Cingaleses protestam contra o novo primeiro-ministro do Sri Lanka

A tensão e a desordem crescem no exterior do palácio presidencial, em Colombo, a capital do Sri Lanka, onde as forças da ordem tentaram desalojar, pela força, os manifestantes que, durante meses, protestaram pacificamente contra o colapso económico do país.

Uma manifestante queixa-se: "Milhares de soldados vieram e espancaram brutalmente manifestantes pacíficos e destruíram alguns campos e essas coisas e ocuparam o lugar aqui atrás de nós (local do protesto). Alguns dos manifestantes estão no hospital e estão gravemente feridos, e alguns estão presos e há também advogados presos. Penso que o presidente é um cobarde e tomou uma ação cobarde contra os manifestantes pacíficos".

Durante a noite, o exército e a polícia desembarcaram no local onde estavam os manifestantes, removeram tendas e desbloquearam estradas. Diversas pessoas ficaram feridas.

O foco da tensão agora é a nomeação de Dinesh Gunawardena como primeiro-ministro, um amigo de infância do novo presidente, também ele membro de uma proeminente família política do país e aliado da família Rajapaksa, do presidente destituído.

Ainda enquanto presidente interino Wickremesinghe declarou o estado de emergência que lhe deu ampla autoridade para agir em termos de segurança e alterar ou suspender qualquer lei.

SECÇÃO DE DADOS:
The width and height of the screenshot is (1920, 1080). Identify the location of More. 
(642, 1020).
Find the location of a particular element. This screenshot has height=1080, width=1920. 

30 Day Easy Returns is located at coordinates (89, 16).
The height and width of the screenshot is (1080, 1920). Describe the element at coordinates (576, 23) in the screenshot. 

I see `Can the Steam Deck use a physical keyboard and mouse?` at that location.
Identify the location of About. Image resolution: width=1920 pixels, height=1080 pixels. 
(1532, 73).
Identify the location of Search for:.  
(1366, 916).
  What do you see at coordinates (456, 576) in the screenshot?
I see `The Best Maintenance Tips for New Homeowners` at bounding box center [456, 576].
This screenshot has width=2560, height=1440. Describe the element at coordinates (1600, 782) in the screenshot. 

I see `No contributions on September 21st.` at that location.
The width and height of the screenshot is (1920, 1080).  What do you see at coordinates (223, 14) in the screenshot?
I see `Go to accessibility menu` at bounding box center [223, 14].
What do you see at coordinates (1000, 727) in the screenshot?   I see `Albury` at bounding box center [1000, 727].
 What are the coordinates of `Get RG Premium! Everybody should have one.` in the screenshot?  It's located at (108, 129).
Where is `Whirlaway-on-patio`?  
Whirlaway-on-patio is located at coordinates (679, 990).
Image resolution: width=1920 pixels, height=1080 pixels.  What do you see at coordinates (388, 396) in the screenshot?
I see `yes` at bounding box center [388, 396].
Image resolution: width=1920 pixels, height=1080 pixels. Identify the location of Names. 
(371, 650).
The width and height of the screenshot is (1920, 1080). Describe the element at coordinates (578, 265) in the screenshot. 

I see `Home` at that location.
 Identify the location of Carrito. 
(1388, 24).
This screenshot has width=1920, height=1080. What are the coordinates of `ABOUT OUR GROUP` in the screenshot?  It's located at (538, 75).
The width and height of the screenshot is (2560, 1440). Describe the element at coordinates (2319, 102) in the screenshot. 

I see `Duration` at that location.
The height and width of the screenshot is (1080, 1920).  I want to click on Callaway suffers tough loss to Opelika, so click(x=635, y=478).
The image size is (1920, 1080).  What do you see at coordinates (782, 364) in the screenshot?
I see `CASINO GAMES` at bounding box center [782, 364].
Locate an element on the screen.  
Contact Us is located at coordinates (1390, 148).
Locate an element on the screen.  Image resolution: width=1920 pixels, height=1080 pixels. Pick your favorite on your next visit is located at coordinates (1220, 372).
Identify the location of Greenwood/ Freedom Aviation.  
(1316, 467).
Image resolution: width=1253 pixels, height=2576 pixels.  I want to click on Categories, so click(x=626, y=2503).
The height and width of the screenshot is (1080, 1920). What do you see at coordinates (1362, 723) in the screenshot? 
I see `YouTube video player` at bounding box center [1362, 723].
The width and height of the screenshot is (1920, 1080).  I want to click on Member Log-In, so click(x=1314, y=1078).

ORDEM DE TRABALHO 1: Reproduza o trecho da notícia sobre os protestos no Sri Lanka, começando em "Durante a noite, o" e terminando em "suspender qualquer lei.".
ORDEM DE TRABALHO 2: Na notícia sobre os protestos no Sri Lanka, quem foi nomeado primeiro-ministro?
ORDEM DE TRABALHO 3: Continue a notícia sobre os protestos no Sri Lanka a partir da última frase apresentada.
O material não tem qualquer relação com a notícia sobre os protestos no Sri Lanka.

RESULTADO DA TAREFA 1:
Durante a noite, o exército e a polícia desembarcaram no local onde estavam os manifestantes, removeram tendas e desbloquearam estradas. Diversas pessoas ficaram feridas.

O foco da tensão agora é a nomeação de Dinesh Gunawardena como primeiro-ministro, um amigo de infância do novo presidente, também ele membro de uma proeminente família política do país e aliado da família Rajapaksa, do presidente destituído.

Ainda enquanto presidente interino Wickremesinghe declarou o estado de emergência que lhe deu ampla autoridade para agir em termos de segurança e alterar ou suspender qualquer lei.

RESULTADO DA TAREFA 2: Dinesh Gunawardena.

RESULTADO DA TAREFA 3:
Na sexta-feira emitiu um aviso sob o estado de emergência apelando às forças armadas para manterem a lei e a ordem a nível nacional. O estado de emergência deve ser revisto regularmente pelo parlamento para decidir se deve ser prorrogado ou deixado expirar.

Os cingaleses saíram à rua durante meses exigindo aos seus líderes a demissão por causa de uma crise económica que deixou os 22 milhões de habitantes da ilha com falta de bens essenciais como medicamentos, alimentos e combustível.

Os protestos forçaram o ex-presidente, Gotabaya Rajapaksa, a sair na semana passada. A sua família tem governado o Sri Lanka durante a maior parte das últimas duas décadas, mas a indignação pública sobre a crise económica forçou vários membros da família a abandonar os postos ministeriais no início da crise.